Bullying
Effective Behavioral Responses to Threats (Real or Perceived)
The Best Way To Deal With A Threat Of Gun Violence
Posted January 11, 2011
My blog post for this week was going to be about an online radio interview on Mental Skills for academic success that just got posted on Bam! Radio. However, after the bloodshed here in Tucson that took the lives of six people and left our elected representative, Gabrielle Giffords fighting for her life, I had to post something on the issue of bullying. Yes- bullying. Next week I will post my thoughts on the radio interview.
With all this talk of gun rights and gun talk references, it's easy to understand why certain people become easily intimidated around anyone who insinuates any threat of gun violence, talk less of someone who follows through with a planned rampage. A growing number of teen bullies have caught on to the latest gun craze sweeping our nation. Take for example, traditional bullying involves the threat, (real or perceived) of being beaten up. These days it not unusual for targets of bullying to receive direct or in direct threats to their lives, be it in person or anonymously.
This trend now adds an new level of difficulty for a young person who wants to assertively end his or her experiences with being bullied.
"So what's next when your life has been threatened?"
I once worked with a high school student, whose mother brought him to see me because he was skipping school. It was the start of a fall semester, and no matter what she did, he refused to go to school for a week and a half. The student had shared with me how he had unlocked and opened his locker the week before his school closed for a summer holiday, to find a bullet placed on the top of his books.
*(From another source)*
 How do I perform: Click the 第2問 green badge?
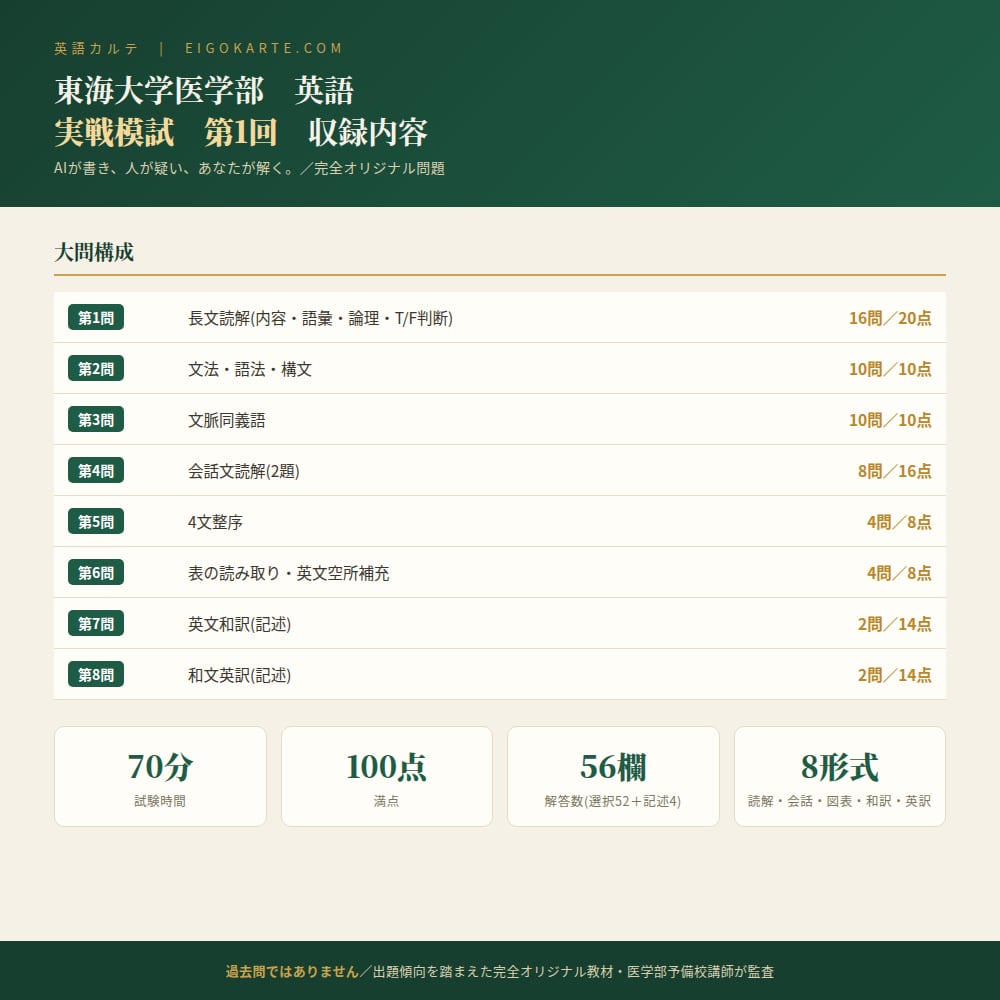tap(96, 369)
There was no note attached, but he was sure it was a message from another student, who had confronted him for speaking to his girlfriend, the day before. My client refused to share with me the identity of this student.
For a number of years I have been using a formula to teach kids, teenagers and young adults, who find themselves on the receiving end of bullying, to help them become more assertive and compassionate. This formula, based on my study and practice of cognitive behavioral therapy is as follows:
- A negative event plus an equal or greater negative behavioral response leads to a negative natural and logical consequence.
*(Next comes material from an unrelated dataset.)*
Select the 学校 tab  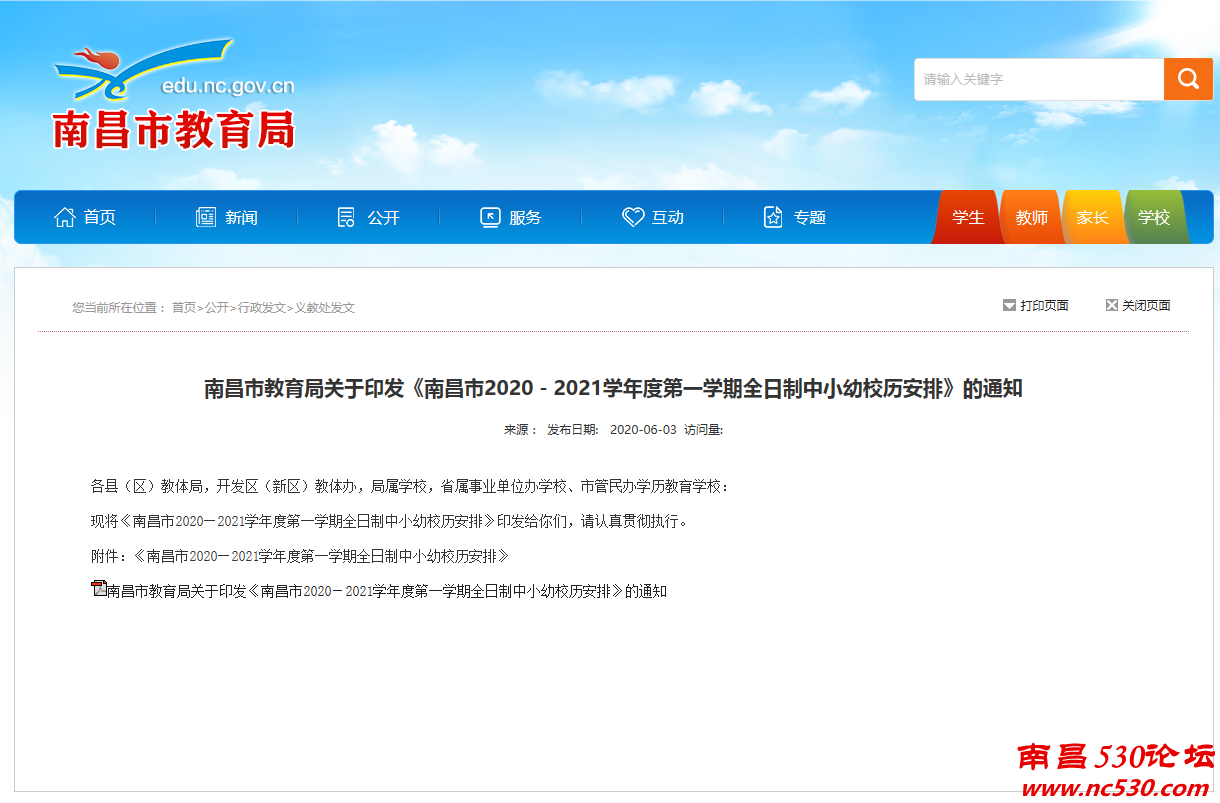coord(1155,216)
- A negative event plus a positive or even more positive behavioral response leads to a neutral or positive natural and logical consequence.
- A positive event plus a positive behavioral response leads to a positive natural and logical consequence.
Needless to say the formula becomes more complex, but it is effective and a shoe in towards being able to address emotional unmet needs and difficult feelings. Also yes, tragedy happens which leads to natural and logical consequences that are not reversible, but that's the point. In order for us to live happy and fulfilling lives, we have to acknowledge worst case scenarios, yet not allow our acknowledgment of the worst to interfere with our activities of daily living.
"So what was the outcome with the student who found the bullet in his locker?" With the principal's permission, he called a school meeting in their auditorium, where he boldly shared with his classmates his thoughts and feelings about finding the bullet on his book, in his locker. This morphed into a student led conscientious pro peace and anti violence movement in the school community. For a while I continued to get on his case about not revealing who he believed the culprit to be, but then I realized that with the level of awareness he had helped spread amongst his peers, knowing who his antagonist might be didn't matter. Especially since the harassment had ended. My client had found a silver lining in a dark cloud and he was now more confident and accepting of who he was as a person, with more friends.
In the aftermath of the tragedy that unfolded this weekend here in Tucson, I have heard all sorts of responses and suggestions, from banning guns, to regulation of ammunition magazine sizes, to encouraging or scaring every citizen to begin arming themselves in public. As a US. Army veteran and veteran of the war in Afghanistan, I can vouch that simply being armed, doesn't increase anyone's safety or make a threat (real or perceived) any less likely.
Parents should be cognizant of their responses to this tragedy, as our children are paying attention. For all threats real or perceived, a consistent positive behavioral response promotes assertiveness, empathy and compassion for self and others, and it is effective.